= Description of the task =
Repeat word for word, please, only the lines from the one that includes "以质量求生存、诚信迎顾客 (118, 2208)" through the final line of the data.

(Data extracted from a collection)
⁂

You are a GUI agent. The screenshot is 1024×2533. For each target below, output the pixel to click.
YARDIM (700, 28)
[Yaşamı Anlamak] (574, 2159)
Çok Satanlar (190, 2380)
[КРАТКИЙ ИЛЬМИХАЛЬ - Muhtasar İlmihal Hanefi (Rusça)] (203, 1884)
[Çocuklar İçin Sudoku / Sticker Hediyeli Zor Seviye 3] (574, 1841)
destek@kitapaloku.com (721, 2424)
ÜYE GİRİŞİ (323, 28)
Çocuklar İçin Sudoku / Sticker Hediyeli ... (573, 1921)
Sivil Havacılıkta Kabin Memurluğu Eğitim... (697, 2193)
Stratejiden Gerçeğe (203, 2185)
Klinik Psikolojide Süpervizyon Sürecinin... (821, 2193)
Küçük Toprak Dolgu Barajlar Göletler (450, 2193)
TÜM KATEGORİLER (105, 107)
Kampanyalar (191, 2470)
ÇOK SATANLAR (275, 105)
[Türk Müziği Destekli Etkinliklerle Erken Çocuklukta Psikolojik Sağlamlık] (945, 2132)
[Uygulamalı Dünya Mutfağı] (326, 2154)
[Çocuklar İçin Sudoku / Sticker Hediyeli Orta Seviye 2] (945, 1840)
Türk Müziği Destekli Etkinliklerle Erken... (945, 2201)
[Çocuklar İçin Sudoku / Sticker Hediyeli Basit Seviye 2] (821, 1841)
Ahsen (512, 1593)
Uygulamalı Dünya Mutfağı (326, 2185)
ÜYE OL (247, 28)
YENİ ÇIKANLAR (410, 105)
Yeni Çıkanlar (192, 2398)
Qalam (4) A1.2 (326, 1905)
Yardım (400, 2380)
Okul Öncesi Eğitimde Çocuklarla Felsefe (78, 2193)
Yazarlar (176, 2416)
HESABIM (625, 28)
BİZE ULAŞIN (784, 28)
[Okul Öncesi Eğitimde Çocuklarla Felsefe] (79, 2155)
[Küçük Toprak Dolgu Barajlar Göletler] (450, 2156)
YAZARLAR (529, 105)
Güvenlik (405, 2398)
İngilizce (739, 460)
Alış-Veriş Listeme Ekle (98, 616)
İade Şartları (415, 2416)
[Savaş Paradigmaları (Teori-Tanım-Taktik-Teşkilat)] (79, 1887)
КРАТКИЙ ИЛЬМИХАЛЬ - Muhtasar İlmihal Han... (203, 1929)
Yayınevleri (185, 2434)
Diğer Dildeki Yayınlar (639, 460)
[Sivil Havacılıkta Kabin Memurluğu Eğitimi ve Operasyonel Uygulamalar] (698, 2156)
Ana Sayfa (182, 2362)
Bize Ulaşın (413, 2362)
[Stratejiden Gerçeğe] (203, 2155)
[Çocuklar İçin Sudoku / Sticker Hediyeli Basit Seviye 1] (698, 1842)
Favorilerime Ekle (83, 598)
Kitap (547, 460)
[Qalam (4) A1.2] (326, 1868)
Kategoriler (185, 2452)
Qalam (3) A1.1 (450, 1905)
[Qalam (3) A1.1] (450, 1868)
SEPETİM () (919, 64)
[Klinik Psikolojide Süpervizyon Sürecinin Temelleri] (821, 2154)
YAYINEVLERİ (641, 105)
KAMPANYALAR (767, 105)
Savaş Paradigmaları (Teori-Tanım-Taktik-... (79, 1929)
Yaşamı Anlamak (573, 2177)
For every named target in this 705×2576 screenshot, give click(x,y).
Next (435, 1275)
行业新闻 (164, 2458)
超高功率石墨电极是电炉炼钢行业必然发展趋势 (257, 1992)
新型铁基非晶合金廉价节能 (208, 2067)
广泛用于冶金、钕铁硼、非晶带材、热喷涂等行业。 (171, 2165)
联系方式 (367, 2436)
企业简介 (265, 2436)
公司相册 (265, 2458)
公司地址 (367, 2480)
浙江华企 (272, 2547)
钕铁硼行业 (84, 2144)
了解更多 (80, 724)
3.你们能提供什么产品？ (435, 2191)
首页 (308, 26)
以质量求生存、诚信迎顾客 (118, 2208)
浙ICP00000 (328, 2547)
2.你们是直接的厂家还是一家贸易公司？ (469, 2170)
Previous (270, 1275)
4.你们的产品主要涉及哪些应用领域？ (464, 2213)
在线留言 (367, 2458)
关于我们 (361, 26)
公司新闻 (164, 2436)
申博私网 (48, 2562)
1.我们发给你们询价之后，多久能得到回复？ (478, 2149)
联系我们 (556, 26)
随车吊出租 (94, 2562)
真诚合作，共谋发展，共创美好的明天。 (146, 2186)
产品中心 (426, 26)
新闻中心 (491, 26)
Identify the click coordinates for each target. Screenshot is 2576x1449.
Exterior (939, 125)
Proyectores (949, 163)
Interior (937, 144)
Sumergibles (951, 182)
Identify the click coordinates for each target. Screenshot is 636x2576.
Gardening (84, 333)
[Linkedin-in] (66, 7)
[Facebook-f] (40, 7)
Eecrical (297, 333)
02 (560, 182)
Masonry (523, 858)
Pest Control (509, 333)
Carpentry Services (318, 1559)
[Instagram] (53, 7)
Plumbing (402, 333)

⁂

= Task answer =
以质量求生存、诚信迎顾客 (118, 2208)
浙ICP00000 (328, 2547)
2.你们是直接的厂家还是一家贸易公司？ (469, 2170)
Previous (270, 1275)
4.你们的产品主要涉及哪些应用领域？ (464, 2213)
在线留言 (367, 2458)
关于我们 (361, 26)
公司新闻 (164, 2436)
申博私网 (48, 2562)
1.我们发给你们询价之后，多久能得到回复？ (478, 2149)
联系我们 (556, 26)
随车吊出租 (94, 2562)
真诚合作，共谋发展，共创美好的明天。 (146, 2186)
产品中心 (426, 26)
新闻中心 (491, 26)
Identify the click coordinates for each target. Screenshot is 2576x1449.
Exterior (939, 125)
Proyectores (949, 163)
Interior (937, 144)
Sumergibles (951, 182)
Identify the click coordinates for each target. Screenshot is 636x2576.
Gardening (84, 333)
[Linkedin-in] (66, 7)
[Facebook-f] (40, 7)
Eecrical (297, 333)
02 (560, 182)
Masonry (523, 858)
Pest Control (509, 333)
Carpentry Services (318, 1559)
[Instagram] (53, 7)
Plumbing (402, 333)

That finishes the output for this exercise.